[WHAT IS EXPECTED]: In the entries below, find every line with "chevron" and copy it.

Saved data entries
□ □ □
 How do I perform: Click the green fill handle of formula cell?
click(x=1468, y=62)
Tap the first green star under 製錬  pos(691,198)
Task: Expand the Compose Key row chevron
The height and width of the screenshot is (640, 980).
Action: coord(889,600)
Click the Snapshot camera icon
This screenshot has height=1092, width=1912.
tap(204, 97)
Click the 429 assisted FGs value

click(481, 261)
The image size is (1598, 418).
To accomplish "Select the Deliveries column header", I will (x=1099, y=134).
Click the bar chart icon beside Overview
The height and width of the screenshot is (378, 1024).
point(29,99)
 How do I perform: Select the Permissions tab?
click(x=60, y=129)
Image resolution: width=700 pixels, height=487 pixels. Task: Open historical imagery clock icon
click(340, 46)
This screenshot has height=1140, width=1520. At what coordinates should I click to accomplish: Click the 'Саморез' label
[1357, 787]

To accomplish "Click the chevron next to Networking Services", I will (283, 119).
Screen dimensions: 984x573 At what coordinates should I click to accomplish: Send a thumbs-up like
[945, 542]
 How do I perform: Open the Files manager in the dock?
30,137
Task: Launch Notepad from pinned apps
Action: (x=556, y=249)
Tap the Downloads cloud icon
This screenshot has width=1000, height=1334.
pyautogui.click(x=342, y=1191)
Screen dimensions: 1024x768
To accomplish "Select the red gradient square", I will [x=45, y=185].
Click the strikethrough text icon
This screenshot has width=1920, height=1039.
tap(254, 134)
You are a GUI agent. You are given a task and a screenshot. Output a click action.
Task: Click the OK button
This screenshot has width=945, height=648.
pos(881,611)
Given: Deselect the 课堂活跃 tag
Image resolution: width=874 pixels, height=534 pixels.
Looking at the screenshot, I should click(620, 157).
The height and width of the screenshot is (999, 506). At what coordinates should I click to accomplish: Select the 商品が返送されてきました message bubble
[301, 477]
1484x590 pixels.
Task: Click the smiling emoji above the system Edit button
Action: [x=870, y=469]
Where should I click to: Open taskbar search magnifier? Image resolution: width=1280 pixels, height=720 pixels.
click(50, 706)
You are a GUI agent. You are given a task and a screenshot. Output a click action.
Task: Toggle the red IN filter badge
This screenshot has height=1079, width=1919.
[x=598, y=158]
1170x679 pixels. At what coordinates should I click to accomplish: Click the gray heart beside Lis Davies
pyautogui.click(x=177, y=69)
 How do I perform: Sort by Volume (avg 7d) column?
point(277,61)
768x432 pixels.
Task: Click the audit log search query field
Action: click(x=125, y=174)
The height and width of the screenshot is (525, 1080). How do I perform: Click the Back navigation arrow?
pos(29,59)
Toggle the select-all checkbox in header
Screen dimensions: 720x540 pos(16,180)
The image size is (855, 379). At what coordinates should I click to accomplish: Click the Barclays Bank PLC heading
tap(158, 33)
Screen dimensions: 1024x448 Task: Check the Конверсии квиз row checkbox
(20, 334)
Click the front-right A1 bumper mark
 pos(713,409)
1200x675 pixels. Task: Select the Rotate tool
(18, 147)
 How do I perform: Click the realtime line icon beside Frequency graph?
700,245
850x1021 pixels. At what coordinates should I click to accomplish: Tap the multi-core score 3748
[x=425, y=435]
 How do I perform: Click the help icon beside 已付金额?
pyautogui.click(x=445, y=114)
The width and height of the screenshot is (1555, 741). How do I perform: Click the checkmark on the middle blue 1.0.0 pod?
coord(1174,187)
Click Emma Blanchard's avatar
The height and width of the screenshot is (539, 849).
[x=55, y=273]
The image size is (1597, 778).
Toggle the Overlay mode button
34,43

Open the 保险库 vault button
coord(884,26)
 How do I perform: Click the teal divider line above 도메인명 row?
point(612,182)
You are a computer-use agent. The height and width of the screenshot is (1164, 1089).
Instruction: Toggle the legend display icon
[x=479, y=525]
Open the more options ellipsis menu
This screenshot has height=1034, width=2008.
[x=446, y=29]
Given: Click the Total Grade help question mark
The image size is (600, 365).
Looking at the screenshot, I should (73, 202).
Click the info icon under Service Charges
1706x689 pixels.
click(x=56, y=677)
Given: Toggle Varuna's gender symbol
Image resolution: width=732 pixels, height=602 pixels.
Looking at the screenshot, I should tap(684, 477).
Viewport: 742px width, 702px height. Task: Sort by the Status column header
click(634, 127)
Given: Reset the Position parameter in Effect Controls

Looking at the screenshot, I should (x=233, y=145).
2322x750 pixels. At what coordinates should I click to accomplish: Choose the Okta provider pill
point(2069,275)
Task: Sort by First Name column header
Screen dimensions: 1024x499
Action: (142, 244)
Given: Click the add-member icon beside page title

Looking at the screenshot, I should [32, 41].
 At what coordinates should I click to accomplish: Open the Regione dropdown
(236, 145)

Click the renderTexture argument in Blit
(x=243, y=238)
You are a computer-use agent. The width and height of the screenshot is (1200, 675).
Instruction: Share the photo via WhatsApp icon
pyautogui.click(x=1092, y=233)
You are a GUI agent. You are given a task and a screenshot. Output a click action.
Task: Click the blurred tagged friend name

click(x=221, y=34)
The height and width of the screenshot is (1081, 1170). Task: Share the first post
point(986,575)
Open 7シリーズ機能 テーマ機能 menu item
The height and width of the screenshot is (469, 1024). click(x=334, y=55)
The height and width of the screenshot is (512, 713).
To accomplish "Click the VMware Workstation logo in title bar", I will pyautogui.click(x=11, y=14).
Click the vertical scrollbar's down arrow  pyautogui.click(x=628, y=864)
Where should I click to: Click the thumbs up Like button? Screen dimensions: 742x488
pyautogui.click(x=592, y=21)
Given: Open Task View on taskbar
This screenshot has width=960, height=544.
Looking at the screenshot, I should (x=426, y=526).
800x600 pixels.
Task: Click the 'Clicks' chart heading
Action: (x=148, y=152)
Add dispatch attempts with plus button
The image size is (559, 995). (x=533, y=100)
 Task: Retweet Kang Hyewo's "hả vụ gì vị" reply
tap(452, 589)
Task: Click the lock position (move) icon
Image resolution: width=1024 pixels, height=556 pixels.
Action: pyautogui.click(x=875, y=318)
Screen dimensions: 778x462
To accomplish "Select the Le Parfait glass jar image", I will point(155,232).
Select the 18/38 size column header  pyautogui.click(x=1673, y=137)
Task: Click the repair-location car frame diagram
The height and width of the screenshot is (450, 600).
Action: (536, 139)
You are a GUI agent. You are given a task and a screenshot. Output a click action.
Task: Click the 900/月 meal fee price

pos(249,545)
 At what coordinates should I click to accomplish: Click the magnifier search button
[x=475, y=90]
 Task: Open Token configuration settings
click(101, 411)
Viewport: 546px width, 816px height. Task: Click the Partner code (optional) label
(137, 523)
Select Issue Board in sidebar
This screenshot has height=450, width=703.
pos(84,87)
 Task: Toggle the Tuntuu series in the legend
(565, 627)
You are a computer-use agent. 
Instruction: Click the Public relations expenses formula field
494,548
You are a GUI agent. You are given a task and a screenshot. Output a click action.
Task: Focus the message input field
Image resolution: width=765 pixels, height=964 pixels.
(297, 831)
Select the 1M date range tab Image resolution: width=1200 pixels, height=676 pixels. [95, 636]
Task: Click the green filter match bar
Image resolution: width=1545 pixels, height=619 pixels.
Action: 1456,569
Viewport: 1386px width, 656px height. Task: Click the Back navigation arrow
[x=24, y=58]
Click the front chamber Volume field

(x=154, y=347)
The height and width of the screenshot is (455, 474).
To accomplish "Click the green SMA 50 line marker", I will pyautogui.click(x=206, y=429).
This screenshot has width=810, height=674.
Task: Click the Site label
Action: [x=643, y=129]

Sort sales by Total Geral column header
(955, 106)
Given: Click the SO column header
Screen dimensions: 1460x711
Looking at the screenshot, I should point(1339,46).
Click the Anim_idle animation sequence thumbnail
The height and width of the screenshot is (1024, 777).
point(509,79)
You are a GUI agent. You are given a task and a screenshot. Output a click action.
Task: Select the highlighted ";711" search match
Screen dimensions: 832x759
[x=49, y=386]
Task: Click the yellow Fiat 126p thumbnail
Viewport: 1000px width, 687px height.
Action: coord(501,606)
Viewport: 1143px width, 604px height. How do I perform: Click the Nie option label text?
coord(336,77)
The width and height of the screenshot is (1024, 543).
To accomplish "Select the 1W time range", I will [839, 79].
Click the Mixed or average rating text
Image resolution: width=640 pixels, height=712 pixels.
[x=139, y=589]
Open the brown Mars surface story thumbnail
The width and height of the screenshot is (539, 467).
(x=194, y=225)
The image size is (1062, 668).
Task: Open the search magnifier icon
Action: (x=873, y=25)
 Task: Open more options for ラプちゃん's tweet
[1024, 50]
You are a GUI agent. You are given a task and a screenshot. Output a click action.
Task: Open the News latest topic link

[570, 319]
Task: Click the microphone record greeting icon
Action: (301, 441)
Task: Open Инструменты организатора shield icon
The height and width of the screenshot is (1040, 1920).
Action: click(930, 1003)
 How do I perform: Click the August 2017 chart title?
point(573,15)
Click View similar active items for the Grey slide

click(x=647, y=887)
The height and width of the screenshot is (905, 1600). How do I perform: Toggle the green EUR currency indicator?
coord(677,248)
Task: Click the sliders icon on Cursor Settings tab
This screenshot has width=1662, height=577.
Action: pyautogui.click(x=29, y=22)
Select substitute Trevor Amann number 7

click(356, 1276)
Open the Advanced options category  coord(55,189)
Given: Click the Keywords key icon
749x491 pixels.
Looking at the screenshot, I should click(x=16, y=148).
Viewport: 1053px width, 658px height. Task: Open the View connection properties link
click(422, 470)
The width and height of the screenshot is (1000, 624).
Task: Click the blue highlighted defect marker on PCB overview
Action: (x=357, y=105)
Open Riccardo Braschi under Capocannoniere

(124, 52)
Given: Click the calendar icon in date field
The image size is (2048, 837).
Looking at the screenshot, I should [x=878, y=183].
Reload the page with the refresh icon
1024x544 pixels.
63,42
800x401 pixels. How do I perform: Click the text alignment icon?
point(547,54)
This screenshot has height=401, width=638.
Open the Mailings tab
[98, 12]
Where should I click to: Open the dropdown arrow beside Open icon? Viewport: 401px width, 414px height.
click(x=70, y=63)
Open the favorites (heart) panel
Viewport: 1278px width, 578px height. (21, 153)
□ □ □
[SOLUTION TO THIS PROBLEM]:
Task: Expand the Compose Key row chevron
To accomplish "Click the chevron next to Networking Services", I will (283, 119).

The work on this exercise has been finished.